Short Stories, Irish literature, Classics, Modern Fiction, Contemporary Literary Fiction, The Japanese Novel, Post Colonial Asian Fiction, The Legacy of the Austro-Hungarian Empire and quality Historical Novels are Among my Interests








Sunday, August 23, 2015

Jezebel by Iréne Némirovsky (1936, translated by Sandra Smith, 2010)


I offer my great thanks to Max for the gift card which allowed me to read this book.




Many great writers have died under cruel barbaric circumstances. I am, for reasons not entirely clear to me, very impacted by the knowledge that Iréne Némirovsky died at age forty in Auschwitz.   





Like most of her readers, my literary love affair with Iréne Némirovsky (1902 to 1942) began when I read her acknowledged by all master work Suite Francaise.  I then read her most autobiographical novel, The Wine of Solitude.  Next I read her very interesting David Golder centering on a White Russian family living in Paris.  From there I moved on to a very fun and wickedly funny novella about a teenage girl's revenge on her mother (Iréne Némirovsky did have "mother issues"), The Ball.  I also read her The Courilof Affair and Snow in Autumn, both deal with White Russians living in Paris.

Jezebel is a work of great psychological penetration.  Jezebel is, of course, a biblical adulterous, branded by history as a whore, a stealer of husbands.  Gladys Eyesenach, the lead character in Jezebel, is first presented to us at age sixty, on trial for mudering her twenty year old lover in a fit of jealousy.  The opening chapters shows us the trial, the various witnesses for and against Gladys and most of all Gladys herself.  At sixty, still possessesing significant sexual appeal and a decadent kind of beauty.  She is very wealthy, from her late husband.  

I do not want to at all spoil this powerful book for other Némirovsky lovers who have not got to it yet, but it presents a brilliant picture of a woman you are sure to hate.  It shows us a corrupt society where women internalize the idea that they are of value only as long as they are attractive and young.  There is a terrible conlict between Gladys and her daughter climaxing in a scene painful to read.  Némirovsky can write very visually and this scene will leap out for your throat.  We follow Glady's liife as she ages and is taken over by a fear she will lose her power over men.  We meet lots of interesting characters. I think this must be one of the first works of fiction in which the procedures for an abortion are openly talked about.  

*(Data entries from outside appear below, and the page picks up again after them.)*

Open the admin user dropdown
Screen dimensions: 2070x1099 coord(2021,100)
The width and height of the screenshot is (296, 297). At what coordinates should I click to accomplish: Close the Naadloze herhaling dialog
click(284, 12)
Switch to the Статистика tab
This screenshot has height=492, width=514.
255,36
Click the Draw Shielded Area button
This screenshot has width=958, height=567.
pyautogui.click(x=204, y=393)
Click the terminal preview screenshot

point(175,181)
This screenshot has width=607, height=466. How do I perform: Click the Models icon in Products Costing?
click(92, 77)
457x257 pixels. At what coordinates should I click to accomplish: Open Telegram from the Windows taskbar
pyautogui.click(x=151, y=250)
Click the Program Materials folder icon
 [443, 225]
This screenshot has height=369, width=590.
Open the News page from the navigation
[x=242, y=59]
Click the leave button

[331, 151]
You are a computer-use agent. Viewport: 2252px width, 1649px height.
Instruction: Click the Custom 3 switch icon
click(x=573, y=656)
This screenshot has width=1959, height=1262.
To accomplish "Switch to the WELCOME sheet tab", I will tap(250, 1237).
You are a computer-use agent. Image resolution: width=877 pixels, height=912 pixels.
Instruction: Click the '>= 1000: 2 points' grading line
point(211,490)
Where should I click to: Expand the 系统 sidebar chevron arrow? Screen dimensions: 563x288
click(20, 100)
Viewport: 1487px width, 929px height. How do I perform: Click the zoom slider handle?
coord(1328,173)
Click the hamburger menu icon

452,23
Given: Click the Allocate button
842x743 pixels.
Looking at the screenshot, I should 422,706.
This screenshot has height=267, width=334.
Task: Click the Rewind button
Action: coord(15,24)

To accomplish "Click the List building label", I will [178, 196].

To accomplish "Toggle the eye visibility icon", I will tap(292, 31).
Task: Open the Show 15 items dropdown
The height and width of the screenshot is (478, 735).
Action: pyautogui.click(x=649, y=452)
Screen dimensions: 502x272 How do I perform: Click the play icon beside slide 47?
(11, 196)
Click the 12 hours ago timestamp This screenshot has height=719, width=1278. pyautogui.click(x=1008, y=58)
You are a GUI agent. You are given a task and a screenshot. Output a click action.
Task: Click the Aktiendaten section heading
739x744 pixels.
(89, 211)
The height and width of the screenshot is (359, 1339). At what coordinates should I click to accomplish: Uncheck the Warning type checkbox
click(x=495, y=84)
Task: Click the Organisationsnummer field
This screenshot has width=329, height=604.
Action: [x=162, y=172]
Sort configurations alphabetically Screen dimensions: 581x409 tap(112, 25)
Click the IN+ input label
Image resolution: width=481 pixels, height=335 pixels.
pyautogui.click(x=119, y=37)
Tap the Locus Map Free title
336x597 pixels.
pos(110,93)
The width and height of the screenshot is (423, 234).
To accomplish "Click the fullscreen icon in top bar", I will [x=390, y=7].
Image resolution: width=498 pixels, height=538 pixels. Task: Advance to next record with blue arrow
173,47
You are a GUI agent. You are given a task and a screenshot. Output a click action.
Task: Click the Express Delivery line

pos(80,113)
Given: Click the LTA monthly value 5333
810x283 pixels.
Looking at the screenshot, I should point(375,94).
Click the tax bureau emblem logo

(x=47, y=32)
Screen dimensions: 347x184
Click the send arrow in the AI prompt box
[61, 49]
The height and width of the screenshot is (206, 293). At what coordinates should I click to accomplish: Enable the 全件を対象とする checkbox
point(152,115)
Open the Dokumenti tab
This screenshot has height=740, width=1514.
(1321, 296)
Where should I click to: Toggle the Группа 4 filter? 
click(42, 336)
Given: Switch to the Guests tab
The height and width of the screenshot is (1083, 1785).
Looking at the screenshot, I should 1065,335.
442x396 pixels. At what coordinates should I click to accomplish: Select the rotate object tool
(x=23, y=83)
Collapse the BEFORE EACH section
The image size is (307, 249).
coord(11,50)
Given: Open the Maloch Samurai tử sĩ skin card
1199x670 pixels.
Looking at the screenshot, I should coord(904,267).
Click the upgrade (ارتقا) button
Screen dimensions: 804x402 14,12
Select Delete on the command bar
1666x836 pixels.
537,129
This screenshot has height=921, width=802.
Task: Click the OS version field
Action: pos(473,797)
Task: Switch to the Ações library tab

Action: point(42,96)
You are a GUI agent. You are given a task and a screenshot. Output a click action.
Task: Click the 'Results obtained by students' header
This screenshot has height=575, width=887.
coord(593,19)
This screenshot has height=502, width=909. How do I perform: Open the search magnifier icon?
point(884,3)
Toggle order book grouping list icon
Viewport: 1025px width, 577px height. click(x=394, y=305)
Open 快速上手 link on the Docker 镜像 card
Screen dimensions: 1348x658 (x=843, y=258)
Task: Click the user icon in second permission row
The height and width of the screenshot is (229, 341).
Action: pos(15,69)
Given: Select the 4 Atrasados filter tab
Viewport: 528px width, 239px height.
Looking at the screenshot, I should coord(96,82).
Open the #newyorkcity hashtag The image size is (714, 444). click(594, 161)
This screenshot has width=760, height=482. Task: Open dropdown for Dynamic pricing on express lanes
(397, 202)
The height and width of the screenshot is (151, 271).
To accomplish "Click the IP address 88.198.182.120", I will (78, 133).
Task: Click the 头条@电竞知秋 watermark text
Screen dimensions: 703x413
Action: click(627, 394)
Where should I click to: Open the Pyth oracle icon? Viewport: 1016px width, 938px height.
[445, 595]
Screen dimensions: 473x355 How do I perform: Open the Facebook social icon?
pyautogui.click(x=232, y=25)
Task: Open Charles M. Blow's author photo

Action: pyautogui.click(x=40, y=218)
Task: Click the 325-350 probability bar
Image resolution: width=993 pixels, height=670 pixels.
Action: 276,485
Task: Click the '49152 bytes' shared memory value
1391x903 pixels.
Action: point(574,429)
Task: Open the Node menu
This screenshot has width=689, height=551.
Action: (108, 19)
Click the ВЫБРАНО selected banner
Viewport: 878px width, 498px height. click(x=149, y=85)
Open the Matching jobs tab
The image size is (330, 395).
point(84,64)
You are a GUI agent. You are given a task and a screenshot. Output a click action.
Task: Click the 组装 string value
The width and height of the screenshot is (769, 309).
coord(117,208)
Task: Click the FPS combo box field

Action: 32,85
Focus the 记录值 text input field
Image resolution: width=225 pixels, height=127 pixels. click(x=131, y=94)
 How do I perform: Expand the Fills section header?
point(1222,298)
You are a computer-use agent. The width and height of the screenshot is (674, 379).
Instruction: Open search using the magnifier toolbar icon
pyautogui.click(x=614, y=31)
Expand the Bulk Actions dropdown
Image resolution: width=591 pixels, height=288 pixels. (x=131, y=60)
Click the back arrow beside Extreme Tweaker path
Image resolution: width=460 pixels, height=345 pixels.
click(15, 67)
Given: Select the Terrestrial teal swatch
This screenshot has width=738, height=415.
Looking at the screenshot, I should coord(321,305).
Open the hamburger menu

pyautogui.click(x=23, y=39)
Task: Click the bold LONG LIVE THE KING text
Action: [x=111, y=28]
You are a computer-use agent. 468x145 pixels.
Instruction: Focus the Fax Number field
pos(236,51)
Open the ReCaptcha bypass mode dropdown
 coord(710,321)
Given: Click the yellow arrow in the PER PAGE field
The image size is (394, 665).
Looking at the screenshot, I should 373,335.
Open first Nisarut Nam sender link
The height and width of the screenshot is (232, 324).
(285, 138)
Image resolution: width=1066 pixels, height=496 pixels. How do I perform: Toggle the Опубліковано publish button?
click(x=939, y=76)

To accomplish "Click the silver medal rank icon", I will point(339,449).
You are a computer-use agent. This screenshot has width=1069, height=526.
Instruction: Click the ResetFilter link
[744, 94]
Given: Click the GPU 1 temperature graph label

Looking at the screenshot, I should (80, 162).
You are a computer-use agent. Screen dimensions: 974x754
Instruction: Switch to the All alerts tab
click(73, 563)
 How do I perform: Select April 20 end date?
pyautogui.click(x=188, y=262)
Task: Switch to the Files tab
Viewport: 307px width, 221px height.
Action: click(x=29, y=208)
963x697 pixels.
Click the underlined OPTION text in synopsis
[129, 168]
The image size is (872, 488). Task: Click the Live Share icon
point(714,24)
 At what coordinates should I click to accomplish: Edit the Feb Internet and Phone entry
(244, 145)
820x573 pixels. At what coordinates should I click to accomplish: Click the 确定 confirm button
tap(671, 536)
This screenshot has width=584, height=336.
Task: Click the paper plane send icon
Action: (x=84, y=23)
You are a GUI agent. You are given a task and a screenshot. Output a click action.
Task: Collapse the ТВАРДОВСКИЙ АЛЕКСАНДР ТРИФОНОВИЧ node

The biographers tell us that Némirovsky's mother was a cruel woman, a terrible mother.   

Jezebel is a very powerful work.  My advice is first read Suite Francaise then ponder a read through of Némirovsky's oeuvre.  

I have begun her novel The Fires of Autumn.

Mel u

2 comments:

Vagabonde said...

On my last several trips back home I have been able to buy most if not all the books written by Irène Némirovsky, in French, and even a book written by her daughter Elizabeth Gille, in French too. I am so pleased that you write posts on Irène because more English language people need to read her books. I am not sure if all have been translated yet, though. Thanks for posting on her.

Mel u said...

Vagabonde- Sandra Smith has translated a number of her books. I have seen the book by her daughter on Amazon. I am planning to read all her translated works that can be read as E books. I agree she deserves a wide readership. Thanks so much for sharing your knowledge with us.